## What needs to be done
In the following listing, find the lines containing "cell" and report them.

## Data under study
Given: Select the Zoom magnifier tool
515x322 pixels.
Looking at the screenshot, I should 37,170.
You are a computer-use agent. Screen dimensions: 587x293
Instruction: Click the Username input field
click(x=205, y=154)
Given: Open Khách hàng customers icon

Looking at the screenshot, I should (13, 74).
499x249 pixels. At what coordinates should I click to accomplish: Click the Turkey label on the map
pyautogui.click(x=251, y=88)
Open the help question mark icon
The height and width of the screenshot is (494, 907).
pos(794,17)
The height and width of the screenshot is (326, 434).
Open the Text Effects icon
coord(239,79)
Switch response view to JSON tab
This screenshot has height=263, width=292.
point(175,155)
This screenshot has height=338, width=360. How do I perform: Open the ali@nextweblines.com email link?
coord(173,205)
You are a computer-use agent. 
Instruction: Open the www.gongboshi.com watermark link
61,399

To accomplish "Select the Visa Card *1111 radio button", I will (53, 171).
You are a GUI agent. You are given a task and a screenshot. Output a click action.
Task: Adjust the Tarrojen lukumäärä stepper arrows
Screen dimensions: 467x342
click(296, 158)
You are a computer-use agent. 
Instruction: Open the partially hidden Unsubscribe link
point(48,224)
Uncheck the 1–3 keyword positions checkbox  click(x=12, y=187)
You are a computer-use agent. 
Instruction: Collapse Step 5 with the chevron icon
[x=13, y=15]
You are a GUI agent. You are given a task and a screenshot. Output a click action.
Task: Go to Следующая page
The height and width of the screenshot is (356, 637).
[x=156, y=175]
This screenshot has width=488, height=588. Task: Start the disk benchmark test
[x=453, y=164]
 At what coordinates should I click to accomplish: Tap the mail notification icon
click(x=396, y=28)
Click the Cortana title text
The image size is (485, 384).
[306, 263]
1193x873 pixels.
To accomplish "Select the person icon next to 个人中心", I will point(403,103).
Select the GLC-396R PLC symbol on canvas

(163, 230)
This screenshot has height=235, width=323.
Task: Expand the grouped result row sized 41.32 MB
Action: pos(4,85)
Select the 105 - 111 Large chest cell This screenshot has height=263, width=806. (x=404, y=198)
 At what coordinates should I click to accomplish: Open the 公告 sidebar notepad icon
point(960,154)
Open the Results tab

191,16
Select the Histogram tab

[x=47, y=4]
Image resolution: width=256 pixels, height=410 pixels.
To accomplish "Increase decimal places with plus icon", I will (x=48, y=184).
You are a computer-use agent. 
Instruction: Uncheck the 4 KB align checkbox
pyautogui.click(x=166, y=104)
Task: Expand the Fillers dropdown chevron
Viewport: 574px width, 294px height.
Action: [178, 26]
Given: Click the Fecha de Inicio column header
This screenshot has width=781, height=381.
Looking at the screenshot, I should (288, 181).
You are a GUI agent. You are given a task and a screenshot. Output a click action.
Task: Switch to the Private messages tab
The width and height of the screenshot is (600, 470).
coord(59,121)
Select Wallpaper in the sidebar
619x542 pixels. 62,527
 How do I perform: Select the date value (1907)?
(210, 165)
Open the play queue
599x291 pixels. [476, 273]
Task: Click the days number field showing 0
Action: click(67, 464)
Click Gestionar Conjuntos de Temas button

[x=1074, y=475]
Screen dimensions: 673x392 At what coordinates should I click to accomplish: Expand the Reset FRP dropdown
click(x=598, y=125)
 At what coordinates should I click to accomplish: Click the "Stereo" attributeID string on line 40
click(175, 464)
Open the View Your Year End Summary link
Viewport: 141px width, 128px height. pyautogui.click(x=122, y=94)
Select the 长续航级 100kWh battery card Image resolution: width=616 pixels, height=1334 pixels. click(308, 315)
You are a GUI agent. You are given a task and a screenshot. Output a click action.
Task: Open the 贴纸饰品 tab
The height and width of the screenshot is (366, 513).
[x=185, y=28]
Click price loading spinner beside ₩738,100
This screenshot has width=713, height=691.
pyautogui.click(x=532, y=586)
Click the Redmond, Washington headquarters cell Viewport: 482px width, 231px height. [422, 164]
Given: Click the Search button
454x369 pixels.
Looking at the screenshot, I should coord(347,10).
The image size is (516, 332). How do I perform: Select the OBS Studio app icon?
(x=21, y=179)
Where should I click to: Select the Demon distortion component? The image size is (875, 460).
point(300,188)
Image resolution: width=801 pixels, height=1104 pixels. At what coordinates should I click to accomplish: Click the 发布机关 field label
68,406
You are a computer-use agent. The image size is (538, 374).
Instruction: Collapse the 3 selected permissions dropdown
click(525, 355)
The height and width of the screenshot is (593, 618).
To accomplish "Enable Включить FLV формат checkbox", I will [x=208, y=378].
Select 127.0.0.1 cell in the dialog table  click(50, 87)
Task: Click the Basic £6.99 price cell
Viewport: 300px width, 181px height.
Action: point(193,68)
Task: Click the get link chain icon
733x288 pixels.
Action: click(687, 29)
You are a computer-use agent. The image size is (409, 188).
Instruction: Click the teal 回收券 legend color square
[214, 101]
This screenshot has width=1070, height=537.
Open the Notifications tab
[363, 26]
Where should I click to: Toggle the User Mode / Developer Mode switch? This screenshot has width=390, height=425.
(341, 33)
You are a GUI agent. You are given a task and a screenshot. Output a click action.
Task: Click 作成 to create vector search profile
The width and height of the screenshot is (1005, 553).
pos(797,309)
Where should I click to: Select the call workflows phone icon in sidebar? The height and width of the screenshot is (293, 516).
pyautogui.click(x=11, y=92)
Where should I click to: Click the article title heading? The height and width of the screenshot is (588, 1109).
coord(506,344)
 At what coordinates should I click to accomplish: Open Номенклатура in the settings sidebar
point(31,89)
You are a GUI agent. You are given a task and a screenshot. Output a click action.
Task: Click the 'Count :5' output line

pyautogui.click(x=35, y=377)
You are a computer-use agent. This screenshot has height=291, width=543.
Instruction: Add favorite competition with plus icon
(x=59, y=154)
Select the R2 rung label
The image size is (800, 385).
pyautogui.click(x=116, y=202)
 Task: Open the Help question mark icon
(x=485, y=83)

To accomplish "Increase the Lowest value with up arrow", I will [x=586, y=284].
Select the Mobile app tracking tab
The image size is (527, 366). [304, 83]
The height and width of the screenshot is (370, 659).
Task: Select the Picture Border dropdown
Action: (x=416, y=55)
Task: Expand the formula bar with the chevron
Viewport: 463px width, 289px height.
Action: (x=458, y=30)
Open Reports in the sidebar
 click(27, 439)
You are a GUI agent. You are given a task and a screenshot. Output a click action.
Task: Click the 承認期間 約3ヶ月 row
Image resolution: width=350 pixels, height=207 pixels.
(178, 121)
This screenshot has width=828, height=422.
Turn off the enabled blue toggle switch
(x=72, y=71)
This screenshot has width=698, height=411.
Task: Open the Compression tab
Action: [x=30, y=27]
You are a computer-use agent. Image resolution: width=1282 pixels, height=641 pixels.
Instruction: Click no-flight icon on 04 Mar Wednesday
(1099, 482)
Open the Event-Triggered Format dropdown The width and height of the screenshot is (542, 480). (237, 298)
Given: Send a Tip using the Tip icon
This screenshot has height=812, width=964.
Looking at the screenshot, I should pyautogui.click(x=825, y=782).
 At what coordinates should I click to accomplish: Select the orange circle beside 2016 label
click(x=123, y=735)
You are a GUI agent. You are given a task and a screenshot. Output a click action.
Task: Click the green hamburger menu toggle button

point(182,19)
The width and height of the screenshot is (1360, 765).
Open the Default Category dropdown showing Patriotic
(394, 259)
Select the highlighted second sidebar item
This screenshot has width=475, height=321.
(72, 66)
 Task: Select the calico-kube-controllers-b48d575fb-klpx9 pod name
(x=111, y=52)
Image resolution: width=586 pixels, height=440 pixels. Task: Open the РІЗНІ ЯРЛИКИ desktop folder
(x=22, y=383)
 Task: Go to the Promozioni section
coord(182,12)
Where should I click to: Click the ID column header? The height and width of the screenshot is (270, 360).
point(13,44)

## Response area
Select the 105 - 111 Large chest cell This screenshot has height=263, width=806. (x=404, y=198)
Click the Redmond, Washington headquarters cell Viewport: 482px width, 231px height. [422, 164]
Select 127.0.0.1 cell in the dialog table  click(50, 87)
Task: Click the Basic £6.99 price cell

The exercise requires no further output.